> [Instructions]:
(a) Answer these questions about the Super Bowl posts, one per line:
(i) Who is named as the only #Eagles representation in the commercial?
(ii) What run-to-pass ratio for the Packers is quoted from @Jeff_McLane?
(iii) By when does the 10:13 p.m. post want football back?
(b) What does the stretch of the Super Bowl posts from "10:02 p.m. Wow, Roethlisberger" through "him through Columbia." say? Duplicate it word for word.

> [Exercise text]:
------------------------
9:17 p.m. “Keep Detroit Beautiful”? Was there a time when it was?

9:23 p.m. Really, Moe Syzlak is the only #Eagles representation in that commercial?! #NationalMediaHatesUs

9:48 p.m. Move over Bart, move over Brett… Aaron’s the new king of Wisconsin! #SuperBowl

9:51 p.m. From @Jeff_McLane: Packers’ run-to-pass ratio: 11 to 33. Somewhere Andy and Marty are smiling. And their 3 Turnovers have Juan Castillo cringing…

10:02 p.m. Wow, Roethlisberger has a chance to create his legacy here…. He’s historically clutch…

10:02 p.m. If I was a #Packers fan, I’d be more nervous than Charlie Sheen’s Publicist escorting him through Columbia.

10:08 p.m. Suck it #Steelers fans!

10:09 p.m. Wow… Mike McCarthy just gave hope to all #Eagles fans… you know, if we had a Defense…

10:10 p.m. Shit, football’s over….. 😦

10:13 p.m. Ok @NFL… Now its time to get a deal done, and make sure football is back by the week after Labor Day #Please #ForTheFans #YoureAlreadyRich

10:16 p.m. Hey remember before the season when everyone was picking the #Packers to win the #SuperBowl….
------------------------
> [Data provided]:
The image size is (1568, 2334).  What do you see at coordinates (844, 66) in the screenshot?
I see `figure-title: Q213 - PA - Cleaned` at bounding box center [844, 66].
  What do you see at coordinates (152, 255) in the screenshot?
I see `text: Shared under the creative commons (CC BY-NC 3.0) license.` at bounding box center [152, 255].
------------------------
> [Answers to each task]:
(a)
(i) Moe Syzlak
(ii) 11 to 33
(iii) By the week after Labor Day

(b)
10:02 p.m. Wow, Roethlisberger has a chance to create his legacy here…. He’s historically clutch…

10:02 p.m. If I was a #Packers fan, I’d be more nervous than Charlie Sheen’s Publicist escorting him through Columbia.